Bill Wiley, 57, a non-Indian, has lived in the reservation's tiny community of Belvedere for 50 years. His small house has no water and has been without electricity since a 1980 fire.
Four years ago, a stroke left Wiley with a paralyzed right arm, but he shops his wood, drives a car, shaves daily with a portable razor and carries water with his remaining good arm from a creek 100 yards from his house. He showers at his sister's home less than a mile away.
"Things are no good here at all," he says. "All my life, I've worked as a logger in these woods, but lumber is just kaput, has been for three or four years."
He and his 16-year companion Babe, a miniature Australian sheepdog, exist on food from the banks, $387 a month from Social Security, and $58 a month from the Veterans Administration.

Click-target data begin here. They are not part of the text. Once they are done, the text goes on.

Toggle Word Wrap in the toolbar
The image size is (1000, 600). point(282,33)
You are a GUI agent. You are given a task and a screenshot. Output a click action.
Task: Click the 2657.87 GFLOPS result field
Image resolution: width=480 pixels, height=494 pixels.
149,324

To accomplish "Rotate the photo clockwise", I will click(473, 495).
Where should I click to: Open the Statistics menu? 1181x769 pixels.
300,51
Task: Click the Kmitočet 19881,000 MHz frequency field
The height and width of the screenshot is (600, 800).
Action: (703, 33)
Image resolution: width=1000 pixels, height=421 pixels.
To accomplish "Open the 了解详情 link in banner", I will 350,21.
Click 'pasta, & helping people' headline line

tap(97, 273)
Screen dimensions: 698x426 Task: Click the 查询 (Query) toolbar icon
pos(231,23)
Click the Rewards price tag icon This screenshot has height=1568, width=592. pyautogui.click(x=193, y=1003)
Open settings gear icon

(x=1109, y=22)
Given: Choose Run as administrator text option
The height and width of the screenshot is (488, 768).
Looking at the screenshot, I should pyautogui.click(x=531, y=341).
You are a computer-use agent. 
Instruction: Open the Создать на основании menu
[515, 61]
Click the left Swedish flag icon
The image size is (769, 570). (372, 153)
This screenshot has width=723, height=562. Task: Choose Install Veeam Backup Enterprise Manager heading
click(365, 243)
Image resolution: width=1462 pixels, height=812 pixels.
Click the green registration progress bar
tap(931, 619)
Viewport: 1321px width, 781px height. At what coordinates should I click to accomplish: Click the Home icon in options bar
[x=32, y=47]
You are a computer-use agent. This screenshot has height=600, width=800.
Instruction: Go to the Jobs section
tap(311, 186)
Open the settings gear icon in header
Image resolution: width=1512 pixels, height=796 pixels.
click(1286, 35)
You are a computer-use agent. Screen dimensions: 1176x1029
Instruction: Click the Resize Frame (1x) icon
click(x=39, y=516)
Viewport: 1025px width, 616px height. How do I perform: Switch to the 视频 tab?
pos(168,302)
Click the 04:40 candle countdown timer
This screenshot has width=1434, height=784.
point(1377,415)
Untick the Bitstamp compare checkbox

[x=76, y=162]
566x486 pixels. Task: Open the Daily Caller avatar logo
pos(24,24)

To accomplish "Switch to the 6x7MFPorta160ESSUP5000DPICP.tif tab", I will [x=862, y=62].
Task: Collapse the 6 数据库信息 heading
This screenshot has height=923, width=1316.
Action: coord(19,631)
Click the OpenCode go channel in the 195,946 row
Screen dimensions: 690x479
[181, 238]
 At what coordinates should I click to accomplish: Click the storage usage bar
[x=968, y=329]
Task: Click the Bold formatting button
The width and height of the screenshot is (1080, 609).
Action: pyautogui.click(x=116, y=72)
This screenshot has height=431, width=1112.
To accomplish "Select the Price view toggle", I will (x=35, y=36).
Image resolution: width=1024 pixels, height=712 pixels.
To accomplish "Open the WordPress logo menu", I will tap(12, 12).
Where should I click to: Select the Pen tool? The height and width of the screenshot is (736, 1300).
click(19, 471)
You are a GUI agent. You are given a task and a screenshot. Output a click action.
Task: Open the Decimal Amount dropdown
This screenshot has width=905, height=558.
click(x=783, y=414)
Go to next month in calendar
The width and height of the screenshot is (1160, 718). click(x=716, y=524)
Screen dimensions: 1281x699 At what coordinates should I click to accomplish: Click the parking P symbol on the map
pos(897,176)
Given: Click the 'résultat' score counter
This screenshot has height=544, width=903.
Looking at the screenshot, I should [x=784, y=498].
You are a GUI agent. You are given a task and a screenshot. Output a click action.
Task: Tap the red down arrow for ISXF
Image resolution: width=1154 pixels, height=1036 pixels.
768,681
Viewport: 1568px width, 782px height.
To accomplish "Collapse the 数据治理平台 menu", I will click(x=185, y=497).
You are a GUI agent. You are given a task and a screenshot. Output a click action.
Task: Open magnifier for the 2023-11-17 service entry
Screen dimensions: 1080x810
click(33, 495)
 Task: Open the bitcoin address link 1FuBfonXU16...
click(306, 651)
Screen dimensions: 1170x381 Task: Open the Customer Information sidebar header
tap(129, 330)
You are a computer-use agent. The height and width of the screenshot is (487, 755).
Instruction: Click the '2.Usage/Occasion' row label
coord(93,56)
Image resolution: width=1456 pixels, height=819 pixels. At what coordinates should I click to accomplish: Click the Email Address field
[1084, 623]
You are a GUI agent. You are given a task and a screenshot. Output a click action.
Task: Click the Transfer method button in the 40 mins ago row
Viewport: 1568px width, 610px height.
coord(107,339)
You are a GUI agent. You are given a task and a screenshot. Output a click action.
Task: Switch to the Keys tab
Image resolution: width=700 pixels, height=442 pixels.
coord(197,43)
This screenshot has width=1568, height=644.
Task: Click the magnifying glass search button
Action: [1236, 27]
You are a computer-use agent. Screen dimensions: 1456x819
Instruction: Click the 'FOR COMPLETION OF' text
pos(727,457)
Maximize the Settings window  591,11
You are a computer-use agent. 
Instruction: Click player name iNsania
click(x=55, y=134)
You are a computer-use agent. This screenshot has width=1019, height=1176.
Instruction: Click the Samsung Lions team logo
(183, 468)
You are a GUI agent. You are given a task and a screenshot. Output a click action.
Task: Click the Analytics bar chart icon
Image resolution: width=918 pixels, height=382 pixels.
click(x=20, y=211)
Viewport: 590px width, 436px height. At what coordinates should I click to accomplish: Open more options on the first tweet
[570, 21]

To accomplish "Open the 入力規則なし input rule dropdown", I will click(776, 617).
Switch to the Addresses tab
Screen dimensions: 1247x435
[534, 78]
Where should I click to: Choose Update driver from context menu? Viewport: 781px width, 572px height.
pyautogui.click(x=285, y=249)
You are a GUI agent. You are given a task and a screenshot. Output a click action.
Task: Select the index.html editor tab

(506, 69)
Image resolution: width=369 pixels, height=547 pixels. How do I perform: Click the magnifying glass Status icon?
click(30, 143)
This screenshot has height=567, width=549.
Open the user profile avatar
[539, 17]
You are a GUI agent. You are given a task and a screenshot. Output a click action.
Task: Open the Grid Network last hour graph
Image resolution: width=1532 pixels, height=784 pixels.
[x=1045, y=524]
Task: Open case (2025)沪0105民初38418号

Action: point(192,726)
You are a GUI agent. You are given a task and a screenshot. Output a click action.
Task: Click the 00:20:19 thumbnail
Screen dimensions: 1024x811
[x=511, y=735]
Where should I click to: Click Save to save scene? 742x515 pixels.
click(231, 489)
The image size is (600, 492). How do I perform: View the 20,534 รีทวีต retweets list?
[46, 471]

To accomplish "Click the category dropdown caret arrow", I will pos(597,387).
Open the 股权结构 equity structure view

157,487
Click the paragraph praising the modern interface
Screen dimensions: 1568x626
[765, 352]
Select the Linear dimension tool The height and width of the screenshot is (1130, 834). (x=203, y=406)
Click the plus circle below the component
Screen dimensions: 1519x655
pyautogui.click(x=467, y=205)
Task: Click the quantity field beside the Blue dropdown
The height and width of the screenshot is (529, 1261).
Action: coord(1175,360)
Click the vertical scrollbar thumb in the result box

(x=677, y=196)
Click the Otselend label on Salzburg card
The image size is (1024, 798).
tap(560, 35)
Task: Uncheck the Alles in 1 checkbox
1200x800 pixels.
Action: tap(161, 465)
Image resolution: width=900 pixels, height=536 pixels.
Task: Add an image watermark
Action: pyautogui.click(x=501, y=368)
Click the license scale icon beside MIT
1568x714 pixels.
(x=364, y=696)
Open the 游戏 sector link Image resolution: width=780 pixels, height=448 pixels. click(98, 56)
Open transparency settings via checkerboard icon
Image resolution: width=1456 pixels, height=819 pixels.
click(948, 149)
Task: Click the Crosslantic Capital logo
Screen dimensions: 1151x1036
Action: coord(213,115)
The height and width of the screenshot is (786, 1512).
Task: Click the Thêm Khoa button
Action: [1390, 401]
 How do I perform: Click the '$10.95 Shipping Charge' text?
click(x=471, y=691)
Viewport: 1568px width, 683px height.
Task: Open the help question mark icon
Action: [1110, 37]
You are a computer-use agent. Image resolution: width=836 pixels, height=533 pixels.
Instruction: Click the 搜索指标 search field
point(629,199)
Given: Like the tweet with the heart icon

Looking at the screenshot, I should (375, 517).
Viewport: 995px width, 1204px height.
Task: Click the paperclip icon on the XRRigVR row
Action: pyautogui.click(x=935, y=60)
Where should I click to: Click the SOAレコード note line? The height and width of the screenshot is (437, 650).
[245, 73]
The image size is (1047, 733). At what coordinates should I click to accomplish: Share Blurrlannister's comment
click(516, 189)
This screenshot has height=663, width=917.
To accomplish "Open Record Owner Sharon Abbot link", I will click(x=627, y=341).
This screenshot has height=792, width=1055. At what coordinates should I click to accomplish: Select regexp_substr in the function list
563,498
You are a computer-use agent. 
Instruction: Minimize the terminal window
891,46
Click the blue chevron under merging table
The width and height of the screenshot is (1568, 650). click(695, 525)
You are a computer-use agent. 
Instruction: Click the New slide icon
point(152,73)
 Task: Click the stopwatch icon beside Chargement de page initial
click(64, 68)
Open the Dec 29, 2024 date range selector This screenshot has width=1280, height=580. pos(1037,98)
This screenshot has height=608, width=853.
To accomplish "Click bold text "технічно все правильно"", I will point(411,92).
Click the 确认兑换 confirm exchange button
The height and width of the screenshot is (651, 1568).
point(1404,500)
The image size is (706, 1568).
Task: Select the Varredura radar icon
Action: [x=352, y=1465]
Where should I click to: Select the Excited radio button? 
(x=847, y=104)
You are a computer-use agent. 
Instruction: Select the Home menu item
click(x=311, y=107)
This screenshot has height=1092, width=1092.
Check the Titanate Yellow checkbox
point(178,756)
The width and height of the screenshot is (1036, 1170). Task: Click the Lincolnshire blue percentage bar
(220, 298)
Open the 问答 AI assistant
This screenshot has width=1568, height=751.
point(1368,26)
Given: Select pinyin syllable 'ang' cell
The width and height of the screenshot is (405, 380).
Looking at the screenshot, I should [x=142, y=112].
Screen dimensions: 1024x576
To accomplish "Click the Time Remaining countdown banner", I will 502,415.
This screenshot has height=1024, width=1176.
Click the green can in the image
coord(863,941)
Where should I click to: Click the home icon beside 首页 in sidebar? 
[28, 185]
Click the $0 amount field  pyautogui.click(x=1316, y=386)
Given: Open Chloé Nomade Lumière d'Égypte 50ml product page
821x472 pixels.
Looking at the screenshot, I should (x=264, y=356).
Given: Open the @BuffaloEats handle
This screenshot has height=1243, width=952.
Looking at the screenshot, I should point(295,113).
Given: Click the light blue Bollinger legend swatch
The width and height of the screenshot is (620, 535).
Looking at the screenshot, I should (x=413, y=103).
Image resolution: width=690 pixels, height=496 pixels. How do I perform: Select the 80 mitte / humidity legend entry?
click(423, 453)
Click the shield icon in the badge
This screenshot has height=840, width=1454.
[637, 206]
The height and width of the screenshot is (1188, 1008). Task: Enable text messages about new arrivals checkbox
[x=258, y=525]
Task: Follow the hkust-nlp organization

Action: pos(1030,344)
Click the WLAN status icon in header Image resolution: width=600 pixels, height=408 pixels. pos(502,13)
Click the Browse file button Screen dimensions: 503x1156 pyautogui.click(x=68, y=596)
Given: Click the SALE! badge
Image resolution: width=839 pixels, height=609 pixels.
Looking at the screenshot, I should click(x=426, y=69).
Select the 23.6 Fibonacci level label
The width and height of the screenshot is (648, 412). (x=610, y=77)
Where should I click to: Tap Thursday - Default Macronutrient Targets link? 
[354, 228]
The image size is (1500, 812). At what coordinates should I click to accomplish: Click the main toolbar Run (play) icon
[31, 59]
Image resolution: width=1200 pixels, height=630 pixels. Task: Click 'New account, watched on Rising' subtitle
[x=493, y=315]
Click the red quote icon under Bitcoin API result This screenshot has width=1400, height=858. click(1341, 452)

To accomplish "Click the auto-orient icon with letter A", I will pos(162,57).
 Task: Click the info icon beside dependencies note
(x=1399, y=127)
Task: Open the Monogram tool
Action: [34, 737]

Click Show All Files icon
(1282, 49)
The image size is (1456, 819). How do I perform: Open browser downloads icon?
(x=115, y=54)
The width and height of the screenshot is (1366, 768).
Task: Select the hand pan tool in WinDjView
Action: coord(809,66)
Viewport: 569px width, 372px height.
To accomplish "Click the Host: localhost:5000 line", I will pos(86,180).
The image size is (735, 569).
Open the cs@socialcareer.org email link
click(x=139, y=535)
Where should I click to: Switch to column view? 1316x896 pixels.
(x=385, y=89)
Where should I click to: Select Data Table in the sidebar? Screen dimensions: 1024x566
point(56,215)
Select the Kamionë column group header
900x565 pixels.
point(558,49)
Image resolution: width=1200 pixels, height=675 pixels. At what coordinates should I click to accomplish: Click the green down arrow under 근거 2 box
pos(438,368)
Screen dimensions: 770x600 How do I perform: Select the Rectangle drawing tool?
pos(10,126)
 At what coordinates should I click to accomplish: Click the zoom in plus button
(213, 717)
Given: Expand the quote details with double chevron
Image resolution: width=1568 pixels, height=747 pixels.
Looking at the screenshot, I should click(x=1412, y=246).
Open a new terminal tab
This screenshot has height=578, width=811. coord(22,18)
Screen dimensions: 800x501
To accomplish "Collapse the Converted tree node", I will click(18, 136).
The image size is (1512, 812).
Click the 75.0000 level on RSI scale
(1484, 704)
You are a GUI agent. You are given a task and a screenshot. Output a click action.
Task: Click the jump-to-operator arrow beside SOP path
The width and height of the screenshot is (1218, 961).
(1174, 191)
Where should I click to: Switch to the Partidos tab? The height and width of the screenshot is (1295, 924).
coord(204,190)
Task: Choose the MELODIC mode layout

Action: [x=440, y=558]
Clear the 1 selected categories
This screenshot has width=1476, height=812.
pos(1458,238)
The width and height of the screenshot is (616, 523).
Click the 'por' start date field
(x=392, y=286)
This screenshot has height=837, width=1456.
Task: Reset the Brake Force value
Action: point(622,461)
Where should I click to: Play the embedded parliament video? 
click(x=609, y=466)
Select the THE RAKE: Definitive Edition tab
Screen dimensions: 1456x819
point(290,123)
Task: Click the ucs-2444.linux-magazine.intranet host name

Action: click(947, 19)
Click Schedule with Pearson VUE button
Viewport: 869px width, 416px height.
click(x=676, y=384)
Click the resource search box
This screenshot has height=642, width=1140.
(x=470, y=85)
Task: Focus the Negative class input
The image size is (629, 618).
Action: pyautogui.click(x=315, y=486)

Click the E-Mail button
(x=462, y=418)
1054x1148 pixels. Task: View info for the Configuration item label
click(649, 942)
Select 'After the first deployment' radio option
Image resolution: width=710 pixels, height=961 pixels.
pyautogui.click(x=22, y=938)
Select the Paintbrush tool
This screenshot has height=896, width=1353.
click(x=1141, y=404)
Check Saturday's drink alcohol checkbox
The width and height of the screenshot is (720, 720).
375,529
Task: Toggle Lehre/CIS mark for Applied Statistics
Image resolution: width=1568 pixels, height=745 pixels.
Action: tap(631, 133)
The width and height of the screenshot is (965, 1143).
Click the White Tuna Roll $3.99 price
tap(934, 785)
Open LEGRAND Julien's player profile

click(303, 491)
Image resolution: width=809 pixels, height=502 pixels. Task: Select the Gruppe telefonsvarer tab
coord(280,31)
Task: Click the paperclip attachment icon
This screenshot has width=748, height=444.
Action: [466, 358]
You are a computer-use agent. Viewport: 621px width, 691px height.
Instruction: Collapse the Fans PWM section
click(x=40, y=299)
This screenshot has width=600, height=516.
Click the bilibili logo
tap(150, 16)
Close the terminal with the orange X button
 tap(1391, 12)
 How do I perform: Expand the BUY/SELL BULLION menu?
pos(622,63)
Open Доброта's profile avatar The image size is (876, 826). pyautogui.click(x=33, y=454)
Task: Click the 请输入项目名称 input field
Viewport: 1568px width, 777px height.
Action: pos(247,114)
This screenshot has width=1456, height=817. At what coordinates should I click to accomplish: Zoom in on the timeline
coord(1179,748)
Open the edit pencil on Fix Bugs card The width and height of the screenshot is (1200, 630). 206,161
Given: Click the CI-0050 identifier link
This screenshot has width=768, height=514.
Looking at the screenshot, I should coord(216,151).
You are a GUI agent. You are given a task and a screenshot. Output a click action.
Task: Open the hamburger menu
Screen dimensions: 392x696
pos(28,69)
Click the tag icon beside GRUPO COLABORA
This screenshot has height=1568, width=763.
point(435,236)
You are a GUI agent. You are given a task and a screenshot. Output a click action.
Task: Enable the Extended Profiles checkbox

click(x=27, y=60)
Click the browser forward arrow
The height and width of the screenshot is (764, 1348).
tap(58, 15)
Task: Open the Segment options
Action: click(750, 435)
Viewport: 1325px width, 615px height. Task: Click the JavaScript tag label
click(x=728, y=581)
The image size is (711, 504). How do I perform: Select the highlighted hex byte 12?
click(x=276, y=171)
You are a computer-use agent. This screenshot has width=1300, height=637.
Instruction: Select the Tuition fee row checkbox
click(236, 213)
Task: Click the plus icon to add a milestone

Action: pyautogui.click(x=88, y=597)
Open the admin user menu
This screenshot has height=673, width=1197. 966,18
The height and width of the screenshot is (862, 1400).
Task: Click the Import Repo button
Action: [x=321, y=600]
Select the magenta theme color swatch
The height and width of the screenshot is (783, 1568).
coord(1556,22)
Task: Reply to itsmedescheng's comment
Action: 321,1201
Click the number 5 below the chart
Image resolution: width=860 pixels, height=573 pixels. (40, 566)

Wiley is a World War II veteran.
"I don't splurge. I have no TV. I read anything I can get. I listen to the radio and I'll probably stay home for Thanksgiving," he says. "I have bought my sister a Christmas present, but it's not a big diamond or nothing like that."
"Nobody told Okanogan County the recession is over," says Clara Fain, 48, head of Community Action of Okanogan County which helps eight non-reservation food banks.
She says there will be no Community Action Thanksgiving baskets this year, and at least 300 Christmas baskets (a total up 25 percent from a year ago) are needed.
But even though times are tough people are not giving up, she says.
"The good thing about us is that the survival skills — fishing, hunting digging for roots — have been handed down from generation to generation," says Arleane Aubertin. "We will survive."